3. On the subway to and from my dentist's appointment this afternoon, I read E.M. Forster's Pharos and Pharillon: A Novelist's Sketchbook of Alexandria Through the Ages (1923). I have mixed feelings about the success of his characteristic irony when applied outside of Edwardian England; he writes so lightly and wryly of Philo and the Ptolemies, the Patriarchs of Alexandria and Arianism, the cotton trade and the Canopic Way, that it is easy to come away from both halves of the book with the sense that Forster is enthralled by the composite myth of Alexandria, rather less so with the cultures that actually went into it. (I freely admit he also alienated me at the conclusions of each half, Pharos with the statement that "The Copts still believe, with Timothy the Cat, in the single Nature of Christ; the double Nature, upheld by Timothy Whitebonnet, is still maintained by the rest of Christendom and by the reader," Pharillon with the apparently sincere "Alas! The modern city calls for no enthusiastic comment." I'd gathered quite clearly by that point that I was not Forster's assumed reader, but that was a particularly blatant reminder, and I feel there may be a place reserved in whichever hell is thematically appropriate for travel writers who exalt the past and lament the present, because people live in the present, too.) He loves Cavafy unreservedly and without self-consciousness, which I take as a redeeming feature. When he quotes Cavafy's poems, he gives full credit to the translator. Perhaps he should just have written a monograph.

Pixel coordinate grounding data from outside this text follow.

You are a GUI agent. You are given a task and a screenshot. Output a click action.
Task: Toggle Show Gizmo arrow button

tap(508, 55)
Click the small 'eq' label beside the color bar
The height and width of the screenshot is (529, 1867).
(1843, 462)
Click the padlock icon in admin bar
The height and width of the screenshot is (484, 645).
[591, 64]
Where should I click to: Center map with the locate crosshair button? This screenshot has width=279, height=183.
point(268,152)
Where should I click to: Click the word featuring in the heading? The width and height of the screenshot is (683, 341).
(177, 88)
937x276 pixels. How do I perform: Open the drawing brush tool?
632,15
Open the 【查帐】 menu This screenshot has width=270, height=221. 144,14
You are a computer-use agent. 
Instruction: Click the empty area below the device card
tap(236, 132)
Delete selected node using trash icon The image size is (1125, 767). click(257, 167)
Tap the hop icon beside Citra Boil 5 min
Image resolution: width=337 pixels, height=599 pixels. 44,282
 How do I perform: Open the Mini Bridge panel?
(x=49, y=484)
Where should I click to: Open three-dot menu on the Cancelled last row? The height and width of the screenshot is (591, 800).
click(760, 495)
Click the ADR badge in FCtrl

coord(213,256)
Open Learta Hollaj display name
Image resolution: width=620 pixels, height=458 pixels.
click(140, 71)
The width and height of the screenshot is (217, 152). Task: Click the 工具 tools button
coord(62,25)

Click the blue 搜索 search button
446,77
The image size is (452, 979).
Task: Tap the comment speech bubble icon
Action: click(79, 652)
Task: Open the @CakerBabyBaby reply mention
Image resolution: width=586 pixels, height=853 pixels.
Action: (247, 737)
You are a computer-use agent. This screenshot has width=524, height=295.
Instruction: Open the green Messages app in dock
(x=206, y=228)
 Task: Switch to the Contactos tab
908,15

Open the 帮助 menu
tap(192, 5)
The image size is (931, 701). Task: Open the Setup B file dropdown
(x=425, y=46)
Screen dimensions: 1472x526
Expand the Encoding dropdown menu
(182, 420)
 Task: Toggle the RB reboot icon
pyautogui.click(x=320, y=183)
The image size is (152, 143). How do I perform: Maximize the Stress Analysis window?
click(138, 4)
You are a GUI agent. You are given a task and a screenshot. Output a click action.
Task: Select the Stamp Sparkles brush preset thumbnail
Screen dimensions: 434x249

4. The Guardian has been turning up some nice poetry lately. I was particularly struck by Kit Wright's "Lament for Stinie Morrison" and Pascale Petit's "My Father's Wardrobe."
5. I have now seen Captain America: The Winter Soldier (2014). Gaudior came over on Wednesday night and we watched it in between fettuccine alfredo and Boston brown bread pudding. (Baked this time in an actual oven! It took half an hour instead of fifty minutes! I love our oven!) I cannot promise to write any sort of post on it, but will happily discuss in comments if anyone's interested. Ditto Ann Leckie's Ancillary Sword (2014), which delighted me by being a completely functional novel that just happens to be the second in a trilogy.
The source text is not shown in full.